| YOUR GOAL |
Please transcribe the data that follows, keeping every line exact.

| INFORMATION SHOWN |
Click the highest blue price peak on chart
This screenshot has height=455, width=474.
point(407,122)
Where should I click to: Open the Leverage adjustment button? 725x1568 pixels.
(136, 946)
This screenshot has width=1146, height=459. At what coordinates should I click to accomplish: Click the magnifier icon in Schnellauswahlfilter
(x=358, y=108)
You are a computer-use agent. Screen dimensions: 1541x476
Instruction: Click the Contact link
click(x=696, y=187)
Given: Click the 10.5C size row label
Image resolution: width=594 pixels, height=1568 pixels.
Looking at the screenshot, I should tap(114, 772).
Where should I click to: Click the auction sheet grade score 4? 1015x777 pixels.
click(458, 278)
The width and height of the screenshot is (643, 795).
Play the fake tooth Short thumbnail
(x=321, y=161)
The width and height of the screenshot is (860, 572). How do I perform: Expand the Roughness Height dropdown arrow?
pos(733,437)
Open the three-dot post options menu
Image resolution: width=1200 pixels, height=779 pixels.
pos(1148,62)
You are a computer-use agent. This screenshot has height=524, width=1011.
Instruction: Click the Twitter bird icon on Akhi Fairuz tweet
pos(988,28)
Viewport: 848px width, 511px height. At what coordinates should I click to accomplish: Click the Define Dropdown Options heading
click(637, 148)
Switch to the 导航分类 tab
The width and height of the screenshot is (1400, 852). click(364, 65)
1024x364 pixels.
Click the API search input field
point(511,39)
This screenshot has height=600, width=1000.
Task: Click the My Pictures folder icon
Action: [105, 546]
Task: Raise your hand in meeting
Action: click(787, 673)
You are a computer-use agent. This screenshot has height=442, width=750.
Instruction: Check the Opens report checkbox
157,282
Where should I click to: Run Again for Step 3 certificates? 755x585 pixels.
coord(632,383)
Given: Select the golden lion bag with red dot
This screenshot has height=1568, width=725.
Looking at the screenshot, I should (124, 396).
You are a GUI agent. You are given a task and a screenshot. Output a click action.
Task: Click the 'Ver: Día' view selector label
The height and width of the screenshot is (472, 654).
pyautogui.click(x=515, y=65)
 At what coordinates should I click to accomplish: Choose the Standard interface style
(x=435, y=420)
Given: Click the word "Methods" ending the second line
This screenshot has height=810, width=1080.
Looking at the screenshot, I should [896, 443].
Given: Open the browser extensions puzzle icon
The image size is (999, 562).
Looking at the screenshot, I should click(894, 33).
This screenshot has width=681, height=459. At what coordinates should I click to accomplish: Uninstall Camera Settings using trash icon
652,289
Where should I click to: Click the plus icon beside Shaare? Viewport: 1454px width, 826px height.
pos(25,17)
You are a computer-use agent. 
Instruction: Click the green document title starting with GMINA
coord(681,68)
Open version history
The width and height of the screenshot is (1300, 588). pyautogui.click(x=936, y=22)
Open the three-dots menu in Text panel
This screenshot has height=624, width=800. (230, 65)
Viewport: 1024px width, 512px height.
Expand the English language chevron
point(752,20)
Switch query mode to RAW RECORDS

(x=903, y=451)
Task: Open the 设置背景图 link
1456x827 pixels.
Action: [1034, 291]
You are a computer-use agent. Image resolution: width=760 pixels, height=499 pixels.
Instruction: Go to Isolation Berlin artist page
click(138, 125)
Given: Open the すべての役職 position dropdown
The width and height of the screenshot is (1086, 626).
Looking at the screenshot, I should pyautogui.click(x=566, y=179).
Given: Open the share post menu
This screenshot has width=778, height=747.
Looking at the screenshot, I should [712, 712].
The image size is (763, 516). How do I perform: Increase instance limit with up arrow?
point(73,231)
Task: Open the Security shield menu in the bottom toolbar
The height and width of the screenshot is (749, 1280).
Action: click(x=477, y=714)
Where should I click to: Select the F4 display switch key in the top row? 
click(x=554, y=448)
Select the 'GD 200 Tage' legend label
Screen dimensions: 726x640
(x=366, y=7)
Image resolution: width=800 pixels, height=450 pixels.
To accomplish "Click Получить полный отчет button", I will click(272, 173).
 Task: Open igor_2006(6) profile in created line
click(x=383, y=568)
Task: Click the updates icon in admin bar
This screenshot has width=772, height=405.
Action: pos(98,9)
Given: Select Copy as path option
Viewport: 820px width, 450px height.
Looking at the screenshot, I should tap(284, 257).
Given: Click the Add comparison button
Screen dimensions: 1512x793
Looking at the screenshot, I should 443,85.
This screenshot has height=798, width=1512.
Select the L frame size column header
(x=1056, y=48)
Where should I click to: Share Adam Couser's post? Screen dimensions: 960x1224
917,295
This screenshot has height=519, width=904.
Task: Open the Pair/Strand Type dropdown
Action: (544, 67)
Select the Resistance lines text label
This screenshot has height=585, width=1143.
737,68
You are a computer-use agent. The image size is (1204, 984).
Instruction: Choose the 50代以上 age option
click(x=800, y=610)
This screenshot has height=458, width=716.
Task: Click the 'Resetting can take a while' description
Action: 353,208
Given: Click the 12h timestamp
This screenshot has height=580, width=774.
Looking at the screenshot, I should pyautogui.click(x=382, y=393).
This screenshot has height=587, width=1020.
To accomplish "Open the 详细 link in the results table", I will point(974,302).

| COMPLETED TASK |
Click the highest blue price peak on chart
This screenshot has height=455, width=474.
point(407,122)
Where should I click to: Open the Leverage adjustment button? 725x1568 pixels.
(136, 946)
This screenshot has width=1146, height=459. At what coordinates should I click to accomplish: Click the magnifier icon in Schnellauswahlfilter
(x=358, y=108)
You are a computer-use agent. Screen dimensions: 1541x476
Instruction: Click the Contact link
click(x=696, y=187)
Given: Click the 10.5C size row label
Image resolution: width=594 pixels, height=1568 pixels.
Looking at the screenshot, I should tap(114, 772).
Where should I click to: Click the auction sheet grade score 4? 1015x777 pixels.
click(458, 278)
The width and height of the screenshot is (643, 795).
Play the fake tooth Short thumbnail
(x=321, y=161)
The width and height of the screenshot is (860, 572). How do I perform: Expand the Roughness Height dropdown arrow?
pos(733,437)
Open the three-dot post options menu
Image resolution: width=1200 pixels, height=779 pixels.
pos(1148,62)
You are a computer-use agent. This screenshot has height=524, width=1011.
Instruction: Click the Twitter bird icon on Akhi Fairuz tweet
pos(988,28)
Viewport: 848px width, 511px height. At what coordinates should I click to accomplish: Click the Define Dropdown Options heading
click(637, 148)
Switch to the 导航分类 tab
The width and height of the screenshot is (1400, 852). click(364, 65)
1024x364 pixels.
Click the API search input field
point(511,39)
This screenshot has height=600, width=1000.
Task: Click the My Pictures folder icon
Action: [105, 546]
Task: Raise your hand in meeting
Action: click(787, 673)
You are a computer-use agent. This screenshot has height=442, width=750.
Instruction: Check the Opens report checkbox
157,282
Where should I click to: Run Again for Step 3 certificates? 755x585 pixels.
coord(632,383)
Given: Select the golden lion bag with red dot
This screenshot has height=1568, width=725.
Looking at the screenshot, I should (124, 396).
You are a GUI agent. You are given a task and a screenshot. Output a click action.
Task: Click the 'Ver: Día' view selector label
The height and width of the screenshot is (472, 654).
pyautogui.click(x=515, y=65)
 At what coordinates should I click to accomplish: Choose the Standard interface style
(x=435, y=420)
Given: Click the word "Methods" ending the second line
This screenshot has height=810, width=1080.
Looking at the screenshot, I should [896, 443].
Given: Open the browser extensions puzzle icon
The image size is (999, 562).
Looking at the screenshot, I should click(894, 33).
This screenshot has width=681, height=459. At what coordinates should I click to accomplish: Uninstall Camera Settings using trash icon
652,289
Where should I click to: Click the plus icon beside Shaare? Viewport: 1454px width, 826px height.
pos(25,17)
You are a computer-use agent. 
Instruction: Click the green document title starting with GMINA
coord(681,68)
Open version history
The width and height of the screenshot is (1300, 588). pyautogui.click(x=936, y=22)
Open the three-dots menu in Text panel
This screenshot has height=624, width=800. (230, 65)
Viewport: 1024px width, 512px height.
Expand the English language chevron
point(752,20)
Switch query mode to RAW RECORDS

(x=903, y=451)
Task: Open the 设置背景图 link
1456x827 pixels.
Action: [1034, 291]
You are a computer-use agent. Image resolution: width=760 pixels, height=499 pixels.
Instruction: Go to Isolation Berlin artist page
click(138, 125)
Given: Open the すべての役職 position dropdown
The width and height of the screenshot is (1086, 626).
Looking at the screenshot, I should pyautogui.click(x=566, y=179).
Given: Open the share post menu
This screenshot has width=778, height=747.
Looking at the screenshot, I should [712, 712].
The image size is (763, 516). How do I perform: Increase instance limit with up arrow?
point(73,231)
Task: Open the Security shield menu in the bottom toolbar
The height and width of the screenshot is (749, 1280).
Action: click(x=477, y=714)
Where should I click to: Select the F4 display switch key in the top row? 
click(x=554, y=448)
Select the 'GD 200 Tage' legend label
Screen dimensions: 726x640
(x=366, y=7)
Image resolution: width=800 pixels, height=450 pixels.
To accomplish "Click Получить полный отчет button", I will click(272, 173).
 Task: Open igor_2006(6) profile in created line
click(x=383, y=568)
Task: Click the updates icon in admin bar
This screenshot has width=772, height=405.
Action: pos(98,9)
Given: Select Copy as path option
Viewport: 820px width, 450px height.
Looking at the screenshot, I should tap(284, 257).
Given: Click the Add comparison button
Screen dimensions: 1512x793
Looking at the screenshot, I should 443,85.
This screenshot has height=798, width=1512.
Select the L frame size column header
(x=1056, y=48)
Where should I click to: Share Adam Couser's post? Screen dimensions: 960x1224
917,295
This screenshot has height=519, width=904.
Task: Open the Pair/Strand Type dropdown
Action: (544, 67)
Select the Resistance lines text label
This screenshot has height=585, width=1143.
737,68
You are a computer-use agent. The image size is (1204, 984).
Instruction: Choose the 50代以上 age option
click(x=800, y=610)
This screenshot has height=458, width=716.
Task: Click the 'Resetting can take a while' description
Action: 353,208
Given: Click the 12h timestamp
This screenshot has height=580, width=774.
Looking at the screenshot, I should pyautogui.click(x=382, y=393).
This screenshot has height=587, width=1020.
To accomplish "Open the 详细 link in the results table", I will point(974,302).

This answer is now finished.